The world has seen locusts for many, many years. Long before the 8th plague of Egypt, these large juicy insects have been swarming, feasting and surviving for years. Million of years. Hundreds of millions of years. Delicately preserved fossils of these familiar little insects are known from a few sites around the world. Solnhofen, in Germany is one such site.
Solnhofen is more famously known for the discovery of the infamous Archaeopteryx, the feathered reptile that is almost a bird (fun blog post here checking out what the researchers think about Archaeopteryx). As well as the 11 specimens of this beautiful dino-bird, and a feather, the Solnhofen limestones have preserved a huge number of ancient creatures, including, starfish, fish, shrimps, horseshoe crabs, dragonflies, reptiles, pterosaurs, and locusts. (You can see a number of beautiful fossils with incredible detail here.)

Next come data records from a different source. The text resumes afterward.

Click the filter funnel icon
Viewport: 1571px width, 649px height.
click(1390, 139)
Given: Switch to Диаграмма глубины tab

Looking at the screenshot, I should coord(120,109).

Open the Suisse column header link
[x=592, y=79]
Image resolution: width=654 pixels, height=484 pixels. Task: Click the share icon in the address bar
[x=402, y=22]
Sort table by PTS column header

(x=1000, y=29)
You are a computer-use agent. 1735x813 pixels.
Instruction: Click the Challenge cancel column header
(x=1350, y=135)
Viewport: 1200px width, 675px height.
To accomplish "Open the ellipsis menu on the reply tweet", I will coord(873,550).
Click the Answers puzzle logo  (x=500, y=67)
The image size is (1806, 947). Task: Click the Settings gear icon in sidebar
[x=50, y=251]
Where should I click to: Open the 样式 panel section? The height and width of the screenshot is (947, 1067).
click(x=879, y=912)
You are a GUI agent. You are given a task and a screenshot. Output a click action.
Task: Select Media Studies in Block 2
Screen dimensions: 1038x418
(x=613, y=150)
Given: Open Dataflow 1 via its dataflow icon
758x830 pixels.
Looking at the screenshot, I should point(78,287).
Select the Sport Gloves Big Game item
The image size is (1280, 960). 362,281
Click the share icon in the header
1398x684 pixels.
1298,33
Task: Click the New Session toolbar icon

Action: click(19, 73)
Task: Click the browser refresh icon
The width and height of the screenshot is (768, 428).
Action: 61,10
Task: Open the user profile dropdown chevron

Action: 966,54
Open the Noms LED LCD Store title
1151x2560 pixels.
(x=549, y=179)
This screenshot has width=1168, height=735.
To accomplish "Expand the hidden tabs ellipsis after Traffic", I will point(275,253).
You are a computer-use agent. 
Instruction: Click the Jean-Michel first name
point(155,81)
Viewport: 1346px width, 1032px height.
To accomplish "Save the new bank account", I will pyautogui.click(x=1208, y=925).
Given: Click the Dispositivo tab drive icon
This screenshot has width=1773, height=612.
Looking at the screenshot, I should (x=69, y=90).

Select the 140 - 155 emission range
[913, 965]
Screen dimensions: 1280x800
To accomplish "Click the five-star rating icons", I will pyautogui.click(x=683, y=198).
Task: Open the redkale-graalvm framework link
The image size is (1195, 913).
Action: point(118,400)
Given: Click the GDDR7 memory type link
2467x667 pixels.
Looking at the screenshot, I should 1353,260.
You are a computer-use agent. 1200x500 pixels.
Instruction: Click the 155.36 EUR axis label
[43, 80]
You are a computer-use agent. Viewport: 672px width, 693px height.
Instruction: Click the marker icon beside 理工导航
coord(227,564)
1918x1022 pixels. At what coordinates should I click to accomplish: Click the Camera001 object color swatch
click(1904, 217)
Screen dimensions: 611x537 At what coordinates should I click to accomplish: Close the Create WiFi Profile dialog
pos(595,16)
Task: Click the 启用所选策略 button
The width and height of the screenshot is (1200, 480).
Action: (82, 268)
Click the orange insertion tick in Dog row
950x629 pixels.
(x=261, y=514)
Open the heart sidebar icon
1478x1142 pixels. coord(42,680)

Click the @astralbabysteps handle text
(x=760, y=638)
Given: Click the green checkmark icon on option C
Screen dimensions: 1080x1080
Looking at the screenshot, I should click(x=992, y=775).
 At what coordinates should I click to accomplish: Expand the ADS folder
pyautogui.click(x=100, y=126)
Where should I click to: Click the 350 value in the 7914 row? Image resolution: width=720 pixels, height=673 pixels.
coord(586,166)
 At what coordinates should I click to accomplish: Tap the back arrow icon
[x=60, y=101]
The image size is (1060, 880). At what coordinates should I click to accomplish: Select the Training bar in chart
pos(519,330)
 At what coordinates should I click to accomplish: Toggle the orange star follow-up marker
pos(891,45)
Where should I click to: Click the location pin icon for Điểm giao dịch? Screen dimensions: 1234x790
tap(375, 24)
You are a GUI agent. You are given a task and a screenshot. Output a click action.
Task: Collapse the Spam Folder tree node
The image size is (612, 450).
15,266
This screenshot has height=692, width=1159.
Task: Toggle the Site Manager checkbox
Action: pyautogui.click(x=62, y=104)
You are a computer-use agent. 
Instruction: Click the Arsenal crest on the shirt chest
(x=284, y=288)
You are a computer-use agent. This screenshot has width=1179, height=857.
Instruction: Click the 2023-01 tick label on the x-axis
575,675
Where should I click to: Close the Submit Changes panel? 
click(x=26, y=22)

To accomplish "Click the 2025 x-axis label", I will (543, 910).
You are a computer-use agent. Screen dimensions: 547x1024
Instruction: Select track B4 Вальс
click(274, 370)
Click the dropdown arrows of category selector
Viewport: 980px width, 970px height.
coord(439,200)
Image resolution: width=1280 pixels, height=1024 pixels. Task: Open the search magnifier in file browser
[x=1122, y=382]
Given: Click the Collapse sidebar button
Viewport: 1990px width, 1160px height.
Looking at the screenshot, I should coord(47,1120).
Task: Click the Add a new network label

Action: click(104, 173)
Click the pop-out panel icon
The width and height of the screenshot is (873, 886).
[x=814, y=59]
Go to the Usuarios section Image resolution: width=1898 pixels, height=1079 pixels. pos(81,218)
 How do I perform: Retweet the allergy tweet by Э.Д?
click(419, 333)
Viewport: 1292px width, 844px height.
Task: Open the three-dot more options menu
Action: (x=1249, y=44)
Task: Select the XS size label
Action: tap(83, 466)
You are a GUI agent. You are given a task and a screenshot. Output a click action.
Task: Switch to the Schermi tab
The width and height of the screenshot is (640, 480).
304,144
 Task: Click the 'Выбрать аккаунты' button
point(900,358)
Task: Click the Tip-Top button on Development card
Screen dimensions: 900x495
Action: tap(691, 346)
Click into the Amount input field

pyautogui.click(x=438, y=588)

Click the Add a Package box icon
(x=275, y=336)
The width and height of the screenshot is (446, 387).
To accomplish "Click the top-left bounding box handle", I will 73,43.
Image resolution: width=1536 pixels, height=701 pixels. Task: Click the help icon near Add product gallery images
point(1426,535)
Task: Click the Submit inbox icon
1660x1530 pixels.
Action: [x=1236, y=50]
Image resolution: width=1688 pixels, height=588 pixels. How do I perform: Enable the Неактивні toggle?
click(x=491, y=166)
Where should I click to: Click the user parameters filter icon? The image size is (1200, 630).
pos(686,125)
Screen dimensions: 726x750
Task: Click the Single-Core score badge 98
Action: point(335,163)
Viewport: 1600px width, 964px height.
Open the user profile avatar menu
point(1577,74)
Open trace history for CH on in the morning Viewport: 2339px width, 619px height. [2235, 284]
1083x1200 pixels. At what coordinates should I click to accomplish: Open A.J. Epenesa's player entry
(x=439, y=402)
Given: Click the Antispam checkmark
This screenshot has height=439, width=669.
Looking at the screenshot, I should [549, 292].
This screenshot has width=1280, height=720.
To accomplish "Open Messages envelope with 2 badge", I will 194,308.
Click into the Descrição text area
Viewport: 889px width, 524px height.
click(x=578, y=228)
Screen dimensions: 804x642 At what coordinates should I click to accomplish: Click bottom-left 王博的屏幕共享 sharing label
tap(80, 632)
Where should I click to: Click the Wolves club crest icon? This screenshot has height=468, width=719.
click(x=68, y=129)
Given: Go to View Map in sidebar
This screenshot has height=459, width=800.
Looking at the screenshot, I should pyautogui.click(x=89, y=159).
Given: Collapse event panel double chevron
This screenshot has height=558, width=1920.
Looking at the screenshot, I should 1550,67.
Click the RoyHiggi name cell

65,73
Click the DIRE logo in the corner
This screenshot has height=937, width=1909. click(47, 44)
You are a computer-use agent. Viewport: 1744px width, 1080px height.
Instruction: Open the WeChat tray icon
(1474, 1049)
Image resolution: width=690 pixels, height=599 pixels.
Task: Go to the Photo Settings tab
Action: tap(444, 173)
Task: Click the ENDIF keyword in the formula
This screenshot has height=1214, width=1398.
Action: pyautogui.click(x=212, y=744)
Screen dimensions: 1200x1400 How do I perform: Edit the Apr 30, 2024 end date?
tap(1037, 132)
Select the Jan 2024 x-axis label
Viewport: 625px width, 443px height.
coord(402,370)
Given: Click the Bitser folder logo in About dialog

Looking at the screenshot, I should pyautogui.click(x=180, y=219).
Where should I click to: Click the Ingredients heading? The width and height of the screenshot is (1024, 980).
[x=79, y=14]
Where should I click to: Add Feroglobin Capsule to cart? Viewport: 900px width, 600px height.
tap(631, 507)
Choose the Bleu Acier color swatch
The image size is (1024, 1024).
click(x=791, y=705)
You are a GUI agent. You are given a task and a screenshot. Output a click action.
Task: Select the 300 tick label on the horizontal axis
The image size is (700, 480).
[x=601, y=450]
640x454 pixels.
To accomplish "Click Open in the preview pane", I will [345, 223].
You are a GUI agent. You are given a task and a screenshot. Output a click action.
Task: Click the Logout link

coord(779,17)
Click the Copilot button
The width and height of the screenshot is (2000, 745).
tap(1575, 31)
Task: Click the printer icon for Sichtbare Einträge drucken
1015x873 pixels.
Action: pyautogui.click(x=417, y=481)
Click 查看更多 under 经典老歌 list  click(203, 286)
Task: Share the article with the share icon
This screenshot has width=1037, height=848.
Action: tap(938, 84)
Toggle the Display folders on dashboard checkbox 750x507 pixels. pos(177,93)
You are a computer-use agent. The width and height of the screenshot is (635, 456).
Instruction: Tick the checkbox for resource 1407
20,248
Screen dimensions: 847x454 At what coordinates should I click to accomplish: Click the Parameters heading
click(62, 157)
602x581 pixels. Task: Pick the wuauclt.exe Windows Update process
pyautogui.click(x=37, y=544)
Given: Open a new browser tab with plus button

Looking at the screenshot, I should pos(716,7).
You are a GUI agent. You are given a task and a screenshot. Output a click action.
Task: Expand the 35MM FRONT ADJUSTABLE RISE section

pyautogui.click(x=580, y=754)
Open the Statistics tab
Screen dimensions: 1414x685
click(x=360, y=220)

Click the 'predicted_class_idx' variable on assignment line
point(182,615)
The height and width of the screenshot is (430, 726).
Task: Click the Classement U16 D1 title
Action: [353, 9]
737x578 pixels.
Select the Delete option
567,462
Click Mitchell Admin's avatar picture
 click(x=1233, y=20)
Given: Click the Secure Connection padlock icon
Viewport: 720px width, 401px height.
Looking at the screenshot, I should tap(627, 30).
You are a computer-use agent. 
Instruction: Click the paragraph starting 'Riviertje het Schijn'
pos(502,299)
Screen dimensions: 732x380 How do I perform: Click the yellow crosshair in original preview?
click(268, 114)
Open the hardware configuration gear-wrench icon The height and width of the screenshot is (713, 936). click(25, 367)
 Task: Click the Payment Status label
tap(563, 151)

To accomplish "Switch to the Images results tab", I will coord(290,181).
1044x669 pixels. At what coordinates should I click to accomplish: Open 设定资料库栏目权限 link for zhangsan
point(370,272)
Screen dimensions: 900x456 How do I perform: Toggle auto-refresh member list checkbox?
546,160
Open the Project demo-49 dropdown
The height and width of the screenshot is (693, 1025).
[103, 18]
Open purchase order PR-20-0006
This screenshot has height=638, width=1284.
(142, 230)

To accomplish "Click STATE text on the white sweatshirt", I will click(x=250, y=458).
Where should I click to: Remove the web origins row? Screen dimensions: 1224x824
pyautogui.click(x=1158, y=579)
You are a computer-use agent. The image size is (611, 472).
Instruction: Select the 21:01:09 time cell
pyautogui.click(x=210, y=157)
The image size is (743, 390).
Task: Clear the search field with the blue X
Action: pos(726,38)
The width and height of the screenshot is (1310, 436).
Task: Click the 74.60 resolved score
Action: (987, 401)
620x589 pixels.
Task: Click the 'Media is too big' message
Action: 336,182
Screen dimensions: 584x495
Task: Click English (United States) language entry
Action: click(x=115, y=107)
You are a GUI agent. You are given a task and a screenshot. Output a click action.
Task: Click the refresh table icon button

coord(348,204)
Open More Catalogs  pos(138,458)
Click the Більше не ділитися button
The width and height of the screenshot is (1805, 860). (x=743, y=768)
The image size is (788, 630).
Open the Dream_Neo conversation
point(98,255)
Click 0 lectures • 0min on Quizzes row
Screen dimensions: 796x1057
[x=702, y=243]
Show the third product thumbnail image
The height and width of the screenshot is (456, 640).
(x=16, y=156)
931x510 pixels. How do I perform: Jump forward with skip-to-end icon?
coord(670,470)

150 million years ago, Solnhofen was a little bit different. It was a beautiful lagoon, surrounded by islands. The extremely high salt (or salinity) of the waters meant that life could not live there. There was also no oxygen deeper down, meaning the muds also lacked any life, including worms and bacteria that would normally eat away flesh. Because of the lack of life in this lagoon, any animals (or plants) that fell beneath the waves were slowly covered in fine sediment, and preserved in exquisite detail. The fine feathers of Archaeopteryx and the delicate wings of a locust would be preserved for eternity.
Here is what you have been waiting for, this weeks bad cast. Here she is. I was going to say, ‘She is beautiful’. But I can’t. Because she is not. Not at all. She lacks a dash of colour to brighten her up. She lacks any detail. It could easily be something you may buy for your three year old niece to paint and draw on. But it is a real cast of a fossil. Accessioned with the fossils. Embarrassingly, here it is, our cast of a 150 million year old locust:

The cast of a fossil locust. Remember, fossil locusts are beautiful, delicate fossils. Something this cast fails to convey.
Such a really, really bad cast. You can kind of see why they did it back in 1906; To show how insects have been around for millions of years, and are (ahem) beautifully preserved. Fossils from Solnhofen should look like this. Unfortunately our cast doesn’t look like one of those.
I am not sure if this, or any other bad cast, has ever been on display. I quite like to think they have, back when the display cases were made of lovely wood, and the dangerously thin glass was so easy to lean on. To have purchased and actually invested in this and other casts, they surely must have been displayed.
I often wonder what people would have thought when they saw such bad casts like this. Would they have squinted to try to ‘see’ what the label says it is? Or would they have even noticed that they were bad? It may be like high definition TV today; we notice if it isn’t HD because we have it. But back when we didn’t have HD, we didn’t complain.